To calculate the tax revenue in Year 0, the average tax revenue share of GDP was multiplied by the GDP in 2023. This assumes that this is the tax revenue when labor’s share of income is 57 percent, which was the share in 2023, and the tax rate on labor was 17 percent.
To calculate how much the labor share needs to decline in subsequent years (Years 1 through 10) to fall below that of Year 0, we first calculated the GDP by multiplying the previous year’s GDP by (1 + the average annual growth rate of GDP). Then, ITIF multiplied the new GDP by the average tax revenue share of GDP to obtain tax revenue when labor share remains unchanged (or remains at 57 percent). Next, the new GDP was multiplied by the unchanged labor share of income to obtain the amount of labor income in the economy if the labor share had remained unchanged. This labor income amount was then multiplied by the average labor income tax rate to obtain the labor tax revenue when labor share remains unchanged from Year 0.
Then, to obtain the new tax revenue, we selected a new labor share of income, which was multiplied by the new GDP to obtain labor income at that level. Next, labor income at the new labor share level was multiplied by the labor income tax rate to determine the labor income tax revenue.
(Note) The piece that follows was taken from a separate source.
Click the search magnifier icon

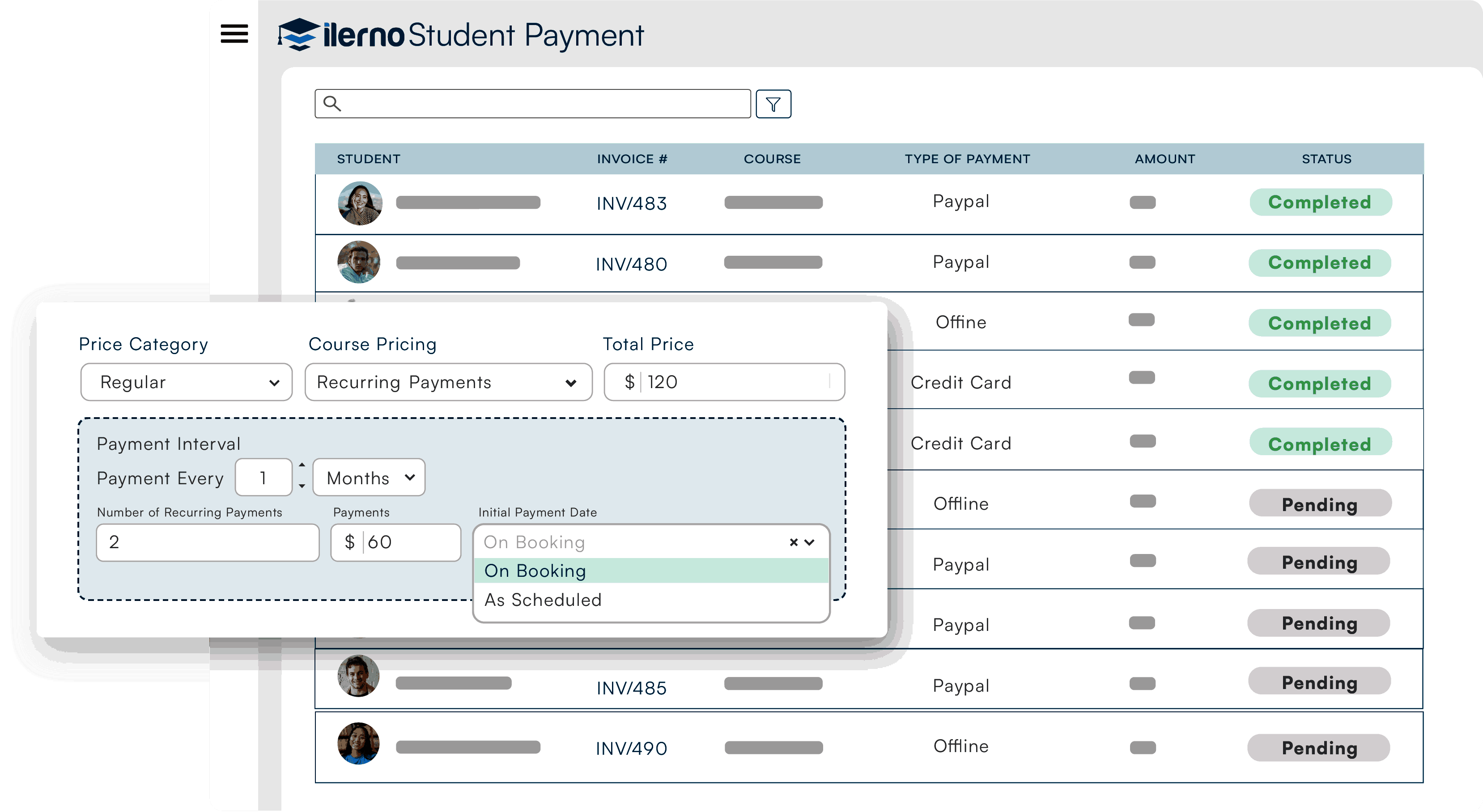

To obtain the tax revenue losses from a change in labor income, the labor tax revenue after adjusting labor income share was subtracted from the labor tax revenue when the labor share remained unchanged (from Year 0). Then, this tax revenue loss is subtracted from the overall tax revenue when labor share was unchanged to obtain the new overall U.S. tax revenue after labor share had changed. The new overall U.S. tax revenue after a decline in labor share was then compared to the overall U.S. tax revenue in Year 0 to determine whether the decline in labor share was sufficient to erode the tax base. If not, the labor share of income continued to decline incrementally (by 1 percentage point each time) until the overall tax revenue fell below that of Year 0.